═══ Given data

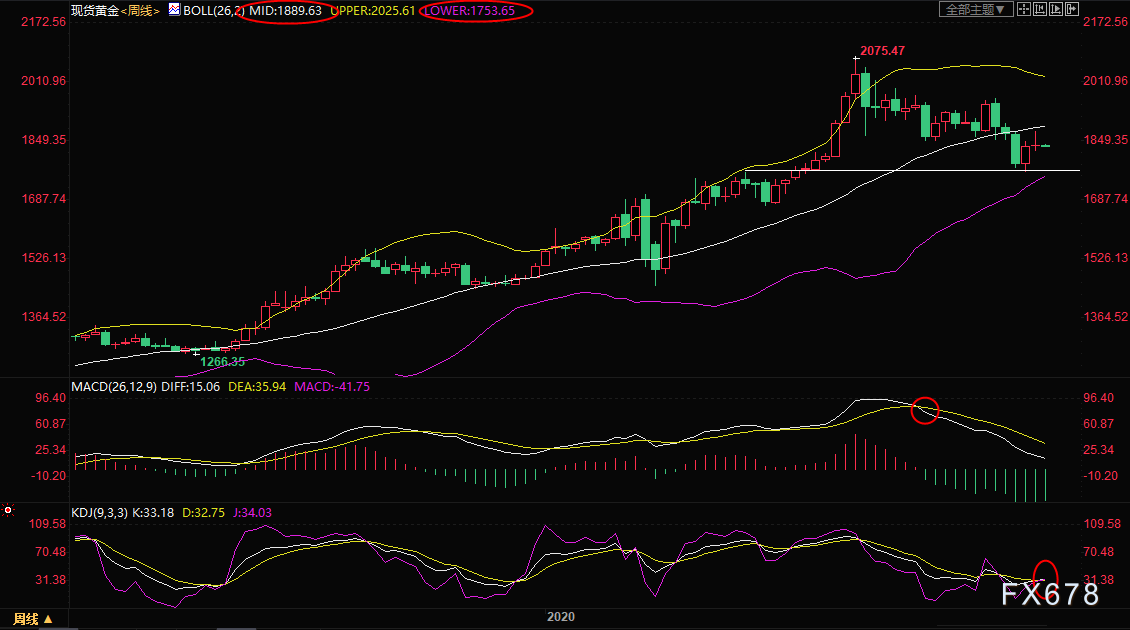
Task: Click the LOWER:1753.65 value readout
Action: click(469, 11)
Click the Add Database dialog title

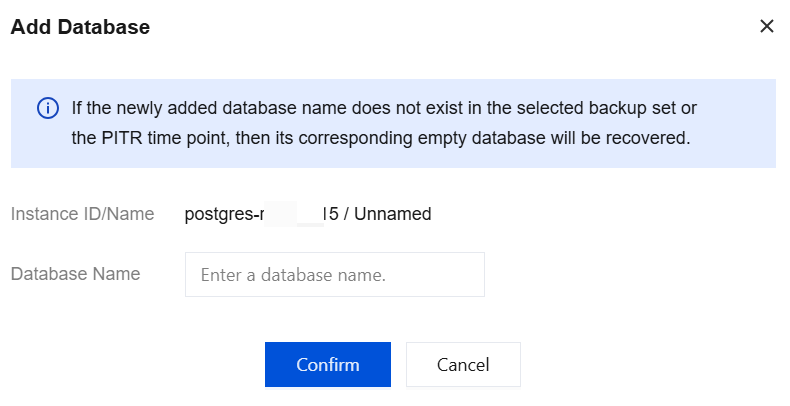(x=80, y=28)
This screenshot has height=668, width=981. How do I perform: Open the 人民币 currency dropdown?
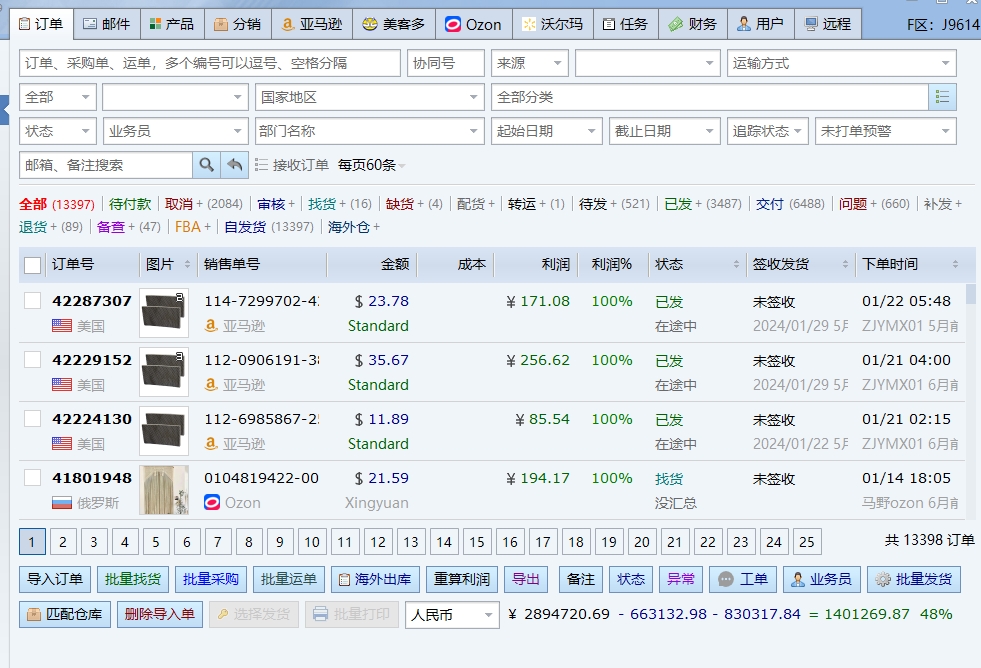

══════

* [Your objective] The result should be a transcript of the lines from the line containing "Click the Add Database dialog title" through the end of the listing above, exact, inclusive, and without pictures.

* [Result]
Click the Add Database dialog title

(x=80, y=28)
This screenshot has height=668, width=981. How do I perform: Open the 人民币 currency dropdown?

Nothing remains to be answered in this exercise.